Start the copy at the line holding "The width and" and continue it exactly through the last line of the entries, leaving out pictures and anything else.

Extracted material Start Marker

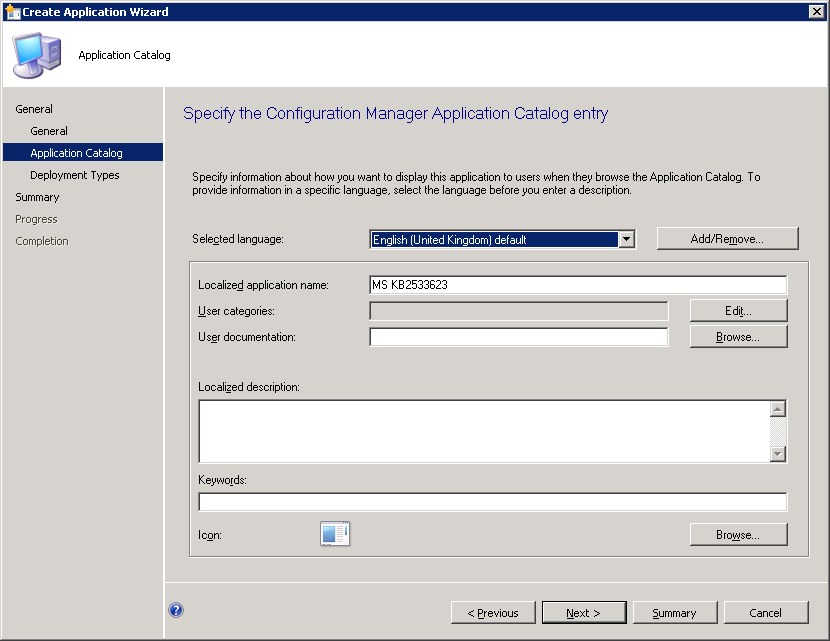Click the computer wizard header icon

pyautogui.click(x=37, y=54)
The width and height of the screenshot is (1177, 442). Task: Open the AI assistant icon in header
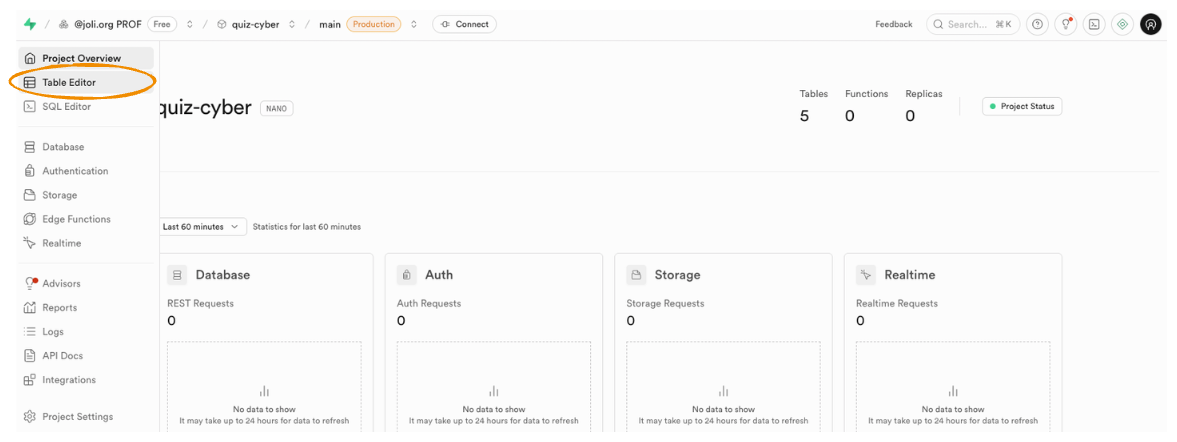click(1122, 24)
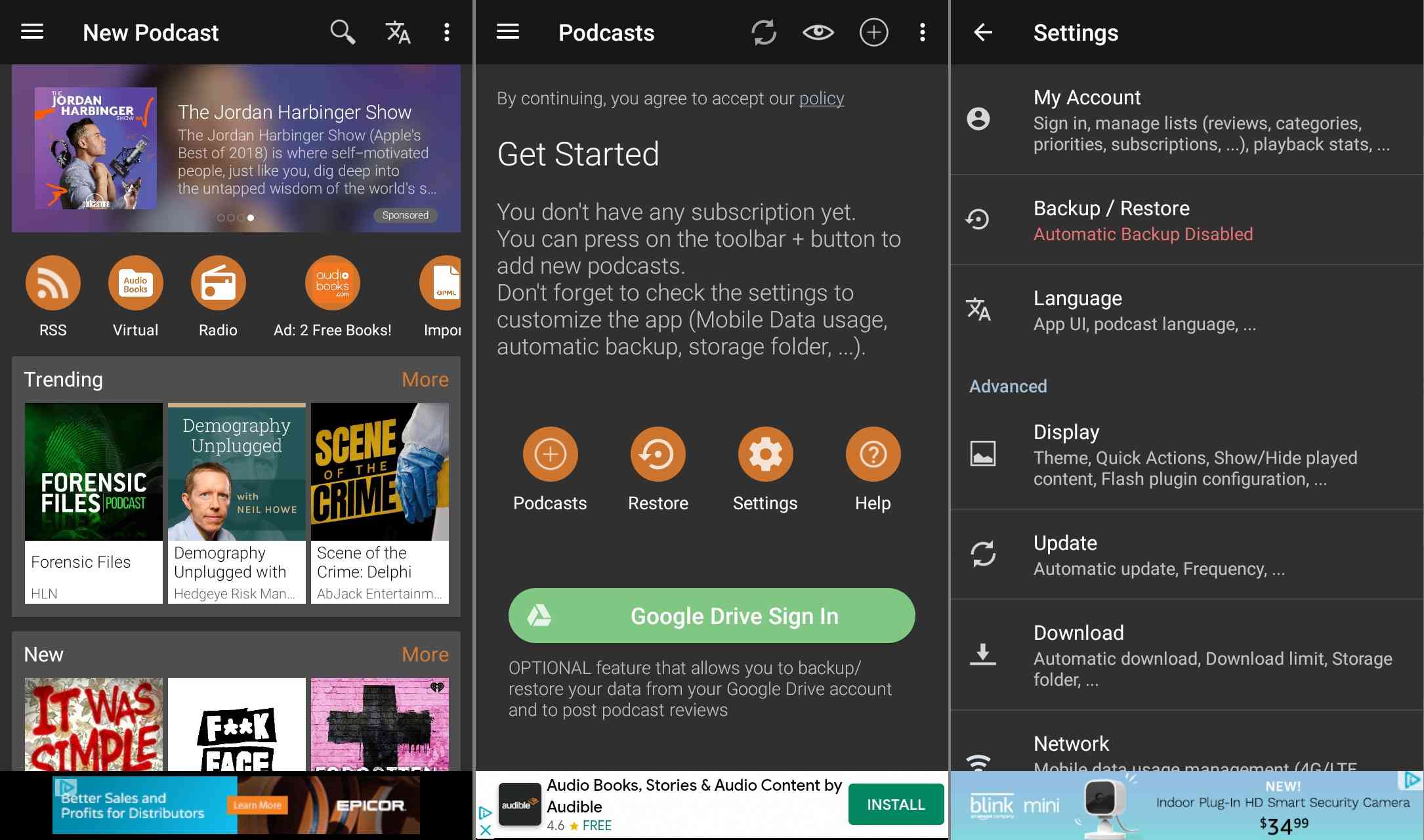Click the Forensic Files podcast thumbnail
Image resolution: width=1424 pixels, height=840 pixels.
pos(92,470)
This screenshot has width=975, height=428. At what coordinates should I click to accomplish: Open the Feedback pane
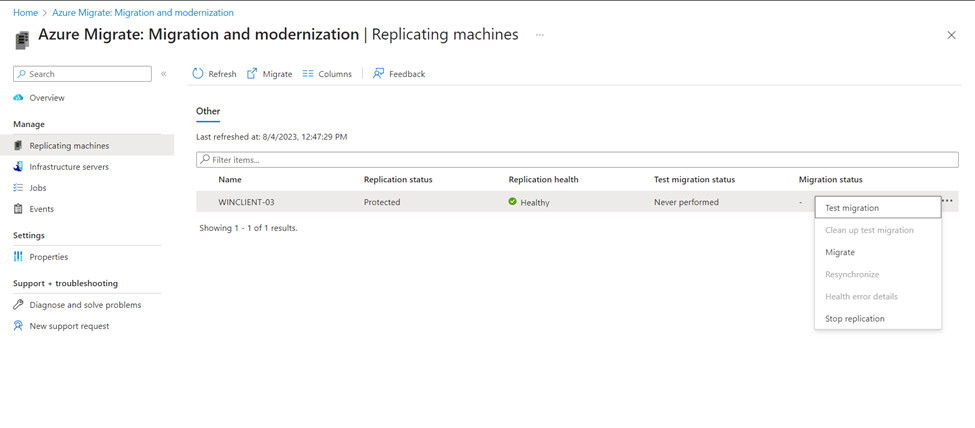(379, 74)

Extracted material End Marker

Output for this task.
The width and height of the screenshot is (1177, 442). Task: Open the AI assistant icon in header
click(1122, 24)
Click the Forensic Files podcast thumbnail
Image resolution: width=1424 pixels, height=840 pixels.
pos(92,470)
This screenshot has width=975, height=428. At what coordinates should I click to accomplish: Open the Feedback pane
(379, 74)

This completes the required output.